┌─ DOCUMENT SEGMENT

In homes, the pivotal factor seems to be not science but what that family does. Says Freedman: "It's a decision that for most people comes down to the question of: What tribe do I belong to?"

When Elisabeth Rettenwender, of Santa Cruz, had her son five years ago, the decision not to circumcise him was easy. The 38-year-old single mom weighed the possible pain and risk with the potential benefits, but ultimately decided to follow what her father and brother had done. Her family moved here from Germany when she was a girl. Neither her father nor her brother is circumcised. As a consequence, she said, she's had to give her son a hygiene lesson. "I've had to teach him how to open up his foreskin and clean it. I've talked to him about the fact that some boys are circumcised and some aren't, so he'll understand when he starts noticing."

└─
┌─ DATA SUPPLIED

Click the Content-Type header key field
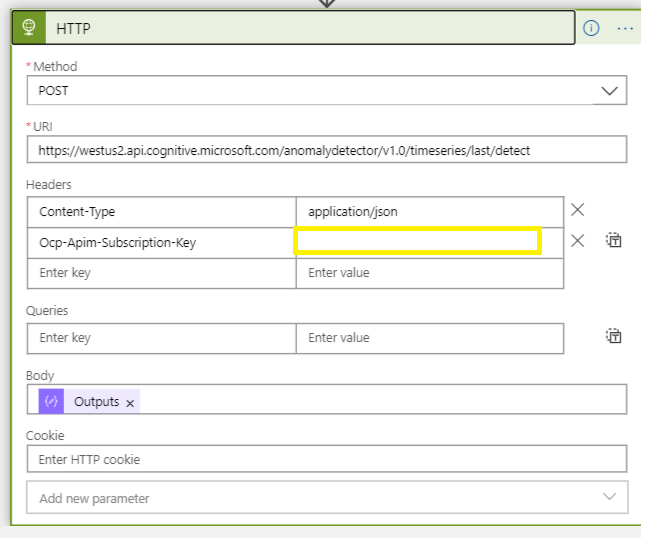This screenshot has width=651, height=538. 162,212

└─
┌─ DATA SUPPLIED

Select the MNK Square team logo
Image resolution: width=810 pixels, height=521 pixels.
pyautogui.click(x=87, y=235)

└─

**WORK ORDER 1**
According to the circumcision text, what country did Elisabeth Rettenwender's family move from when she was a girl?
**WORK ORDER 2**
Name every family member of Elisabeth Rettenwender mentioned in the circumcision text.
**WORK ORDER 3**
Continue the text on circumcision decisions, picking up after its final sentence.

**RESPONSE 1**
Germany

**RESPONSE 2**
Her son, her father, her brother

**RESPONSE 3**
Robert and Cara Moffat of Los Angeles, who are expecting their first child, a boy, in May, had no trouble deciding, and plan to have their son circumcised. Robert, who is 30 and circumcised, said, "I grew up with it, and my wife has a preference for it, so that's what we'll do. We're doing what the family is comfortable doing."

For the Mouallems, family tradition and religion were not factors. "We kept those separate and focused only on the scientific reasons," says Tony Mouallem, who was against circumcising his son because he didn't think it was necessary. Plus, he's not circumcised. "You have to work a little harder to keep it clean, but that's not a big deal."